Käufer für Lebensversicherungstochter gefunden

Für eine weitere Tochter hat die Deutsche Bank jetzt einen Käufer gefunden: Der Lebensversicherer Abbey Life soll für umgerechnet 1,1 Milliarden Euro an den britischen Versicherer Phoenix Life gehen, gab das Geldhaus am Mittwoch bekannt. Die Transaktion werde auch die Kapitalposition der Deutschen Bank stärken, sagte ihr Chef John Cryan dazu. „Wir arbeiten weiter an einer Deutsche Bank, die sicherer und weniger komplex ist“, so der Vorstandschef.

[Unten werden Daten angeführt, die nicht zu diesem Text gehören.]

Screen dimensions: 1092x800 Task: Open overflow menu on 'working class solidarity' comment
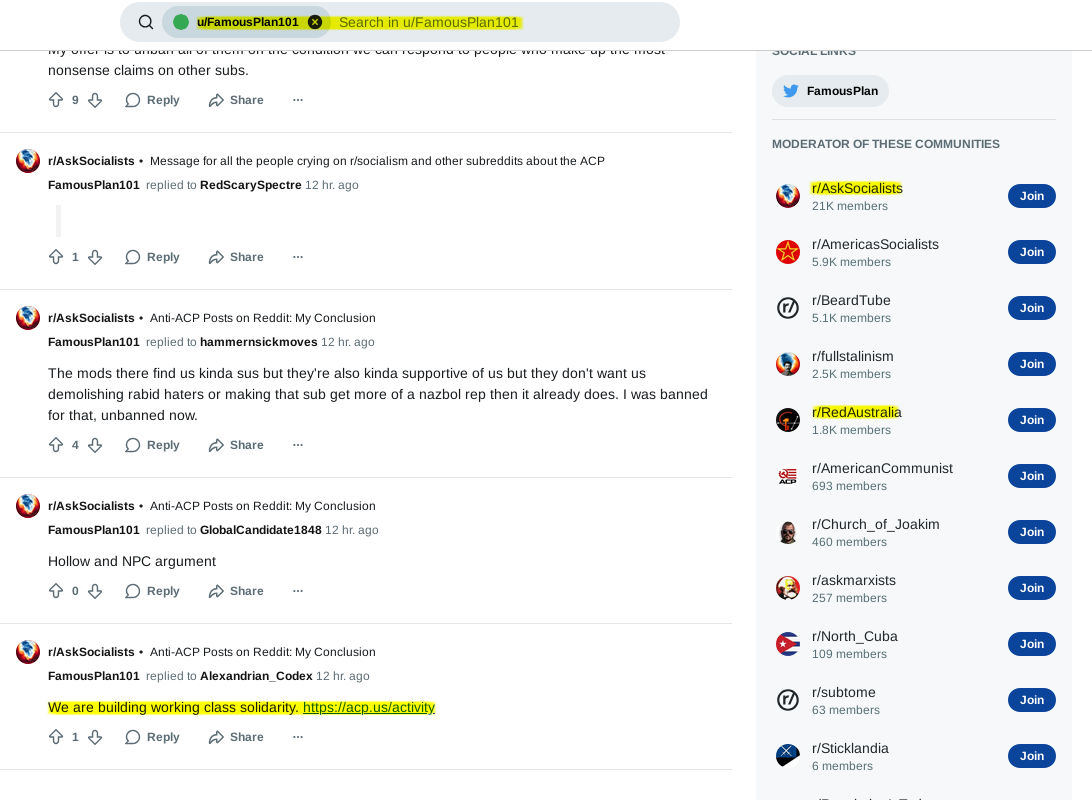coord(298,737)
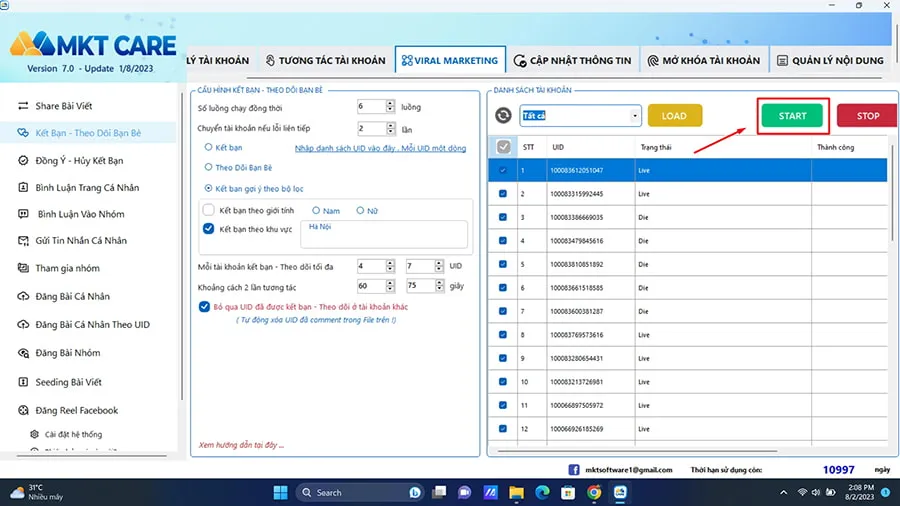900x506 pixels.
Task: Select the Theo Dõi Bạn Bè radio button
Action: [208, 167]
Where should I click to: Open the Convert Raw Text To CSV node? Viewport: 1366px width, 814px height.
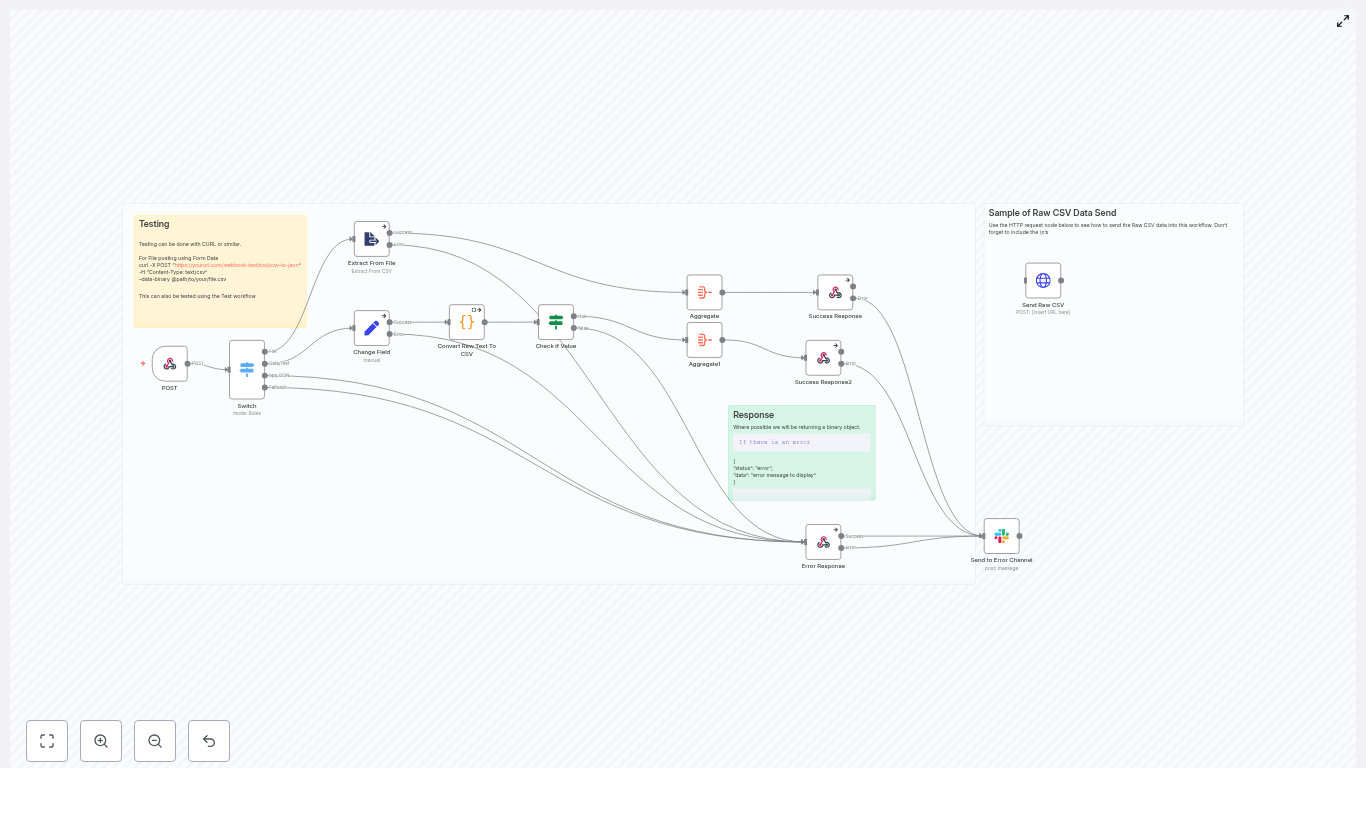[466, 321]
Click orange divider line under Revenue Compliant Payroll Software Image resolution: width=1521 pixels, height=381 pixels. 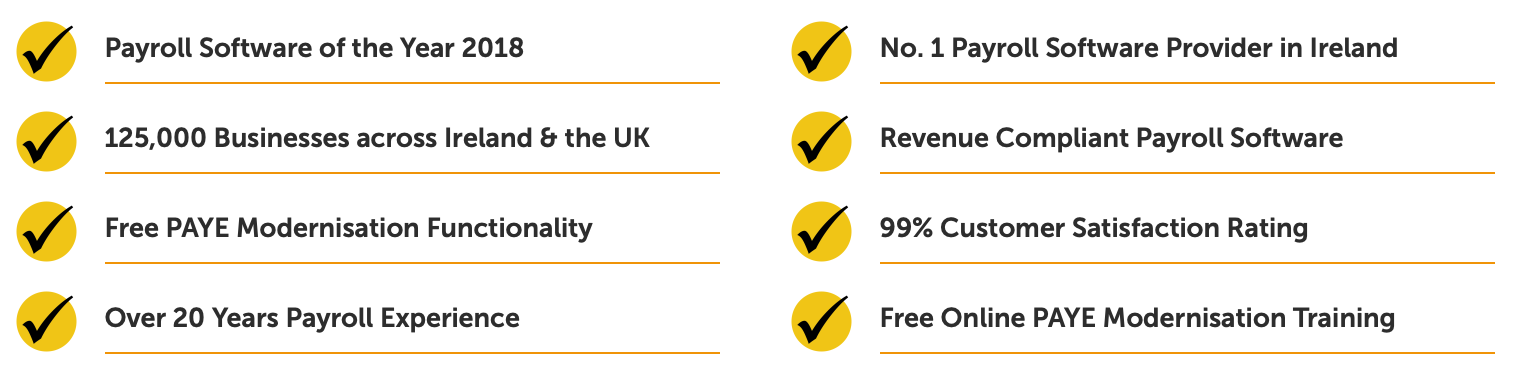click(1187, 172)
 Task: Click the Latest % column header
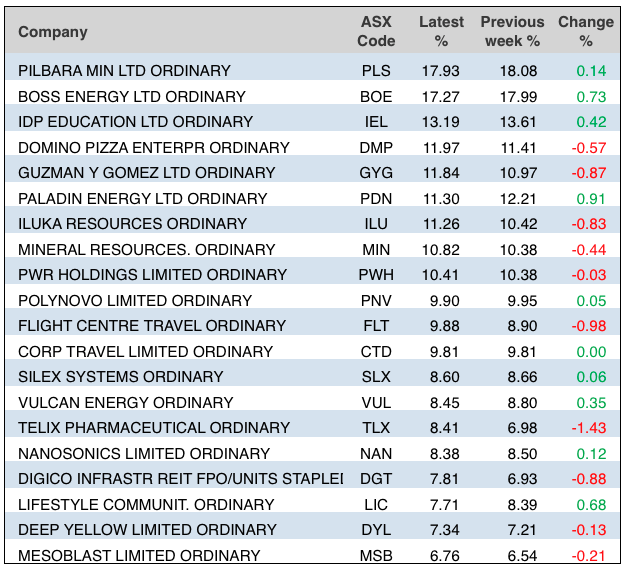coord(441,32)
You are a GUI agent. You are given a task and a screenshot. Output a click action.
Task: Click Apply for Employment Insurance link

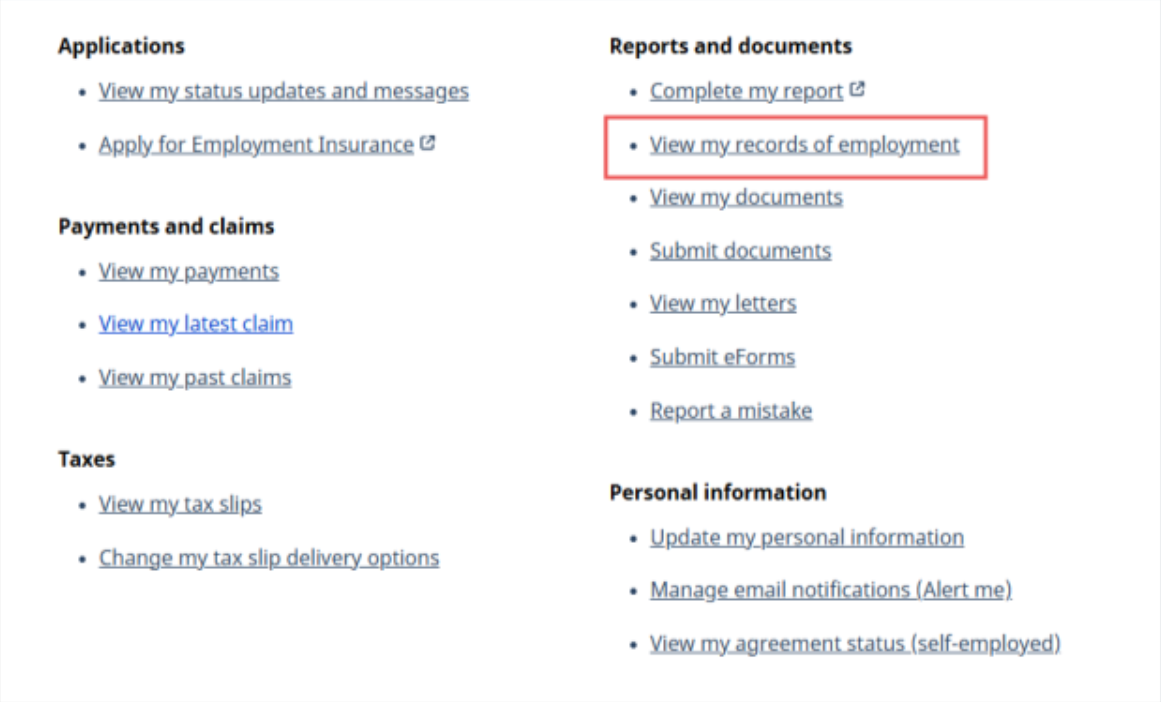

Doch ein Notfallplan der Regierung?

Die Zeit will derweil erfahren haben, dass die Bundesregierung entgegen aller Dementi doch an einem Notfallplan für das größte deutsche Geldhaus arbeitet. Beamte in Berlin, Brüssel und Frankfurt bereiten demnach ein entsprechendes Konzept vor. Es soll in Kraft treten, wenn die Bank es nicht selbst schafft, die verhängten Strafen zu bezahlen, beziehungsweise sich die Mittel auch nicht am Markt besorgen kann. Laut Zeit sieht dieser Rettungsplan unter anderem vor, dass Teile des Geschäfts an andere Finanzinstitute verkauft würden. Die Preise würden dabei so gesetzt, dass die Deutsche Bank dadurch entlastet wird und keine Verluste erleidet. Auch von staatlichen Garantien ist in dem Bericht die Rede, und „im äußersten Notfall“ könnte sich der Staat sogar direkt an der Bank beteiligen – mit 25 Prozent.

Derzeit nur „Planspiele“

Fürs erste handelt es sich dem Bericht zufolge aber „nur um Planspiele“. Die Regierung hoffe weiterhin darauf, dass die Bank ohne Unterstützung auskomme. Und offensichtlich sind in Regierungskreisen längst nicht alle glücklich mit dem Plan. Manches Regierungsmitglied favorisiere laut Zeit den europäischen Abwicklungsmechanismus für die Sanierung notleidender Banken. Dann würden aber auch Gläubiger und Kunden zur Kasse gebeten, was zu neuen Unruhen an den Finanzmärkten führen könnte, heißt es.

Das Bundesfinanzministerium dementierte den Bericht der Zeit am Mittwoch gänzlich: „Diese Meldung ist falsch. Die Bundesregierung bereitet keine Rettungspläne vor. Anlass für derartige Spekulationen gibt es nicht. Die Bank hat dies ausdrücklich klar gestellt“, zitierte die Nachrichtenagentur Reuters eine Sprecherin.

Rekordverlust im vergangenen Jahr

Wie berichtet, hatte die Deutsche Bank im vergangenen Jahr einen Rekordverlust von 6,7 Milliarden Euro eingefahren. Eingerechnet wurden in diesen aber bereits Rückstellungen für Rechtsstreitigkeiten in Höhe von 5,2 Milliarden Euro sowie Belastungen für Restrukturierung und Abfindung von 1,0 Milliarden Euro.